Gonzalo Calcedo (Palencia, 1961), uno de los actuales cultivadores de la narrativa breve (relato y novela corta) más respetados y leídos, acana de publicar en Menoscuarto Ediciones La chica que leía El viejo y el mar, un libro de cuentos, diecinueve, «cortos, esenciales», afirma el autor. «Componen un mosaico, un dibujo general de la realidad que se aprecia al alejarse de cada cuento y contemplar el conjunto a distancia. Su suma equivaldría también a un álbum de fotos. Todos sugieren algo, pero el total compendia una época, unas emociones que han encontrado en esta forma de narrativa el modo de expresarse», añade.
Calcedo, que señala ser «bastante tímido a la hora de airear la parte, digamos, íntima de los libros, su intrahistoria», comenta que este la tiene y, «probablemente, más marcada que otros libros anteriores». «Una gran parte de los cuentos surgieron de viajes. Tener un hijo viviendo en el extranjero obliga a esos traslados y te lleva a los no lugares que pueblan cualquier geografía: hoteles, aeropuertos, carreteras», explica, para añadir, a renglón seguido, que fue «redondeando el libro cuando ya tenía definida su forma, esa brevedad a ultranza de la que hablaba. Pero, incluso contando esto, me reservo una parte de su devenir interno. Afortunadamente, el lector siempre rellena esos espacios proscritos y, a su manera, reescribe lo ya narrado».
«Lo he dicho muchas veces y, aun así, no me canso de repetirlo: libertad», afirma respecto a qué es lo que más le atrae del género. «El cuento se puede improvisar, no necesita de una gran cartografía. Sus ataduras argumentales son mínimas: pocos personajes, situaciones únicas. Surge de pronto, en parte del oficio de escribir, en parte de la observación».
«Escribir cuentos no es una pelea con una estructura y cientos de páginas, como sucede con la novela. Vuelvo aquí a recurrir al tópico: se daría la mano con la poesía y la fotografía. Tampoco, por suerte, se deja tentar por las modas. Habita la periferia de la literatura, pero sus horizontes son muy despejados», asevera.
Sobre la relación que mantiene con su tierra, puesto que está afincado en Cantabria, significa que «Palencia es la infancia, algo que rápidamente se convierte en recuerdo. Más aún con traslados y mudanzas de por medio». «La costa, ese mar salado y elemental del que hablaba Conrad, pasó a difuminar todavía más esa época.

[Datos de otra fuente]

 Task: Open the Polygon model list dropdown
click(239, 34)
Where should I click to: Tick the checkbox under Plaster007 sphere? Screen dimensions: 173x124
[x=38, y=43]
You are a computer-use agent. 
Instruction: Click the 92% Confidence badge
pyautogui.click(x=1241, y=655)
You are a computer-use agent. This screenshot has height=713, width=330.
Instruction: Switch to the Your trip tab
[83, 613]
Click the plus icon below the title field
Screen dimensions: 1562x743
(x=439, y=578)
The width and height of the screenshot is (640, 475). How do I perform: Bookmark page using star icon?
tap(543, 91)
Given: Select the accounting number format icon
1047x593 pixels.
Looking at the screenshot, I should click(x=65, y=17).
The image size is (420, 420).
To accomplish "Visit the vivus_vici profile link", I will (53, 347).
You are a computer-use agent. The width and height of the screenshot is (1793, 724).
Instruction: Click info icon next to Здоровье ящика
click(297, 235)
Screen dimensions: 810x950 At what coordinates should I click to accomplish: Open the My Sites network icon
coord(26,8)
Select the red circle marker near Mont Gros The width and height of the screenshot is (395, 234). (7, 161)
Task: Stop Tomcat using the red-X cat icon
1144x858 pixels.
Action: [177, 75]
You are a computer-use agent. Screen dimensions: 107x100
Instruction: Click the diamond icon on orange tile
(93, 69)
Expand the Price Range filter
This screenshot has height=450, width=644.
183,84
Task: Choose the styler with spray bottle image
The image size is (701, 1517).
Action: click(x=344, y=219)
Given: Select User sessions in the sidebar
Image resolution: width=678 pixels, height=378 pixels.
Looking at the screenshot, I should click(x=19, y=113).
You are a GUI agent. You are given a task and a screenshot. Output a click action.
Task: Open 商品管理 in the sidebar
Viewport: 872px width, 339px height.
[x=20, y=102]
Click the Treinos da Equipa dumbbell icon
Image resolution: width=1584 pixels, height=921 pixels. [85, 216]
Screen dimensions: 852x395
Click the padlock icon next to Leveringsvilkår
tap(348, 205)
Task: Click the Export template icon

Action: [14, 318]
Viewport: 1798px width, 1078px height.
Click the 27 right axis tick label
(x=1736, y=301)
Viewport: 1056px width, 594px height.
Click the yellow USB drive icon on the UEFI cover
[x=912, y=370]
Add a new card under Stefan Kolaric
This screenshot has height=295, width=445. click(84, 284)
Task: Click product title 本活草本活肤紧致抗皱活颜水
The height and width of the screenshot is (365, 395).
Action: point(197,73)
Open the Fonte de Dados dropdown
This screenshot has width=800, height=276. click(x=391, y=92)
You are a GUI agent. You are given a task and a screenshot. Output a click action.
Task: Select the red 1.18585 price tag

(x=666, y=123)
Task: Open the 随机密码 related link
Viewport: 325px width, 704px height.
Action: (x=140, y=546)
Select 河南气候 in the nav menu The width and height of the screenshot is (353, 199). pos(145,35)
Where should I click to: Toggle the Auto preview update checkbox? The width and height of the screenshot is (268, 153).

Pero, curiosamente, la literatura me ha permitido pasar páginas hacia atrás y encontrarme con otra Palencia, un lugar tranquilo, sosegado, en el que afortunadamente lo pequeño exhibe sus bondades», incide. «Los libros han cerrado un círculo y ahora disfruto de las dos cosas: el mar de mi adolescencia y de la madurez y la infancia del parque, la tierra suelta de antaño y, sobre todo, el lugar en el que mis padres, sin haber nacido allí, fueron felices», manifiesta.
Preguntado por si trabaja en algún otro proyecto literario, Gonzalo Calcedo apunta que «lo bueno de los cuentos es que no hay paradas ni reposo», y es que la publicación de una novela «implica el cierre de un proyecto y una etapa de pausa a la espera de iniciar otro». «Con los relatos no existen esos intermedios, al menos según el método que yo sigo. Escribo historias breves todo el tiempo y son los propios cuentos los que, en un momento determinado, se empeñan en juntarse unos con otros y componer un libro. Otro libro. Otra mirada sobre el tiempo y eso que todos, un poco melancólicamente, llamamos vida», subraya.
Por últiimo, decir que el escritor agradece al sello editorial palentino Menoscuarto Ediciones que, «por suerte para todos, haya seguido reservando una parte de su espacio al relato», y añade que se siente «feliz y honrado» por publicar en esta editorial. «Escribo con esa libertad que citaba. Poco más puedo desear», remarca.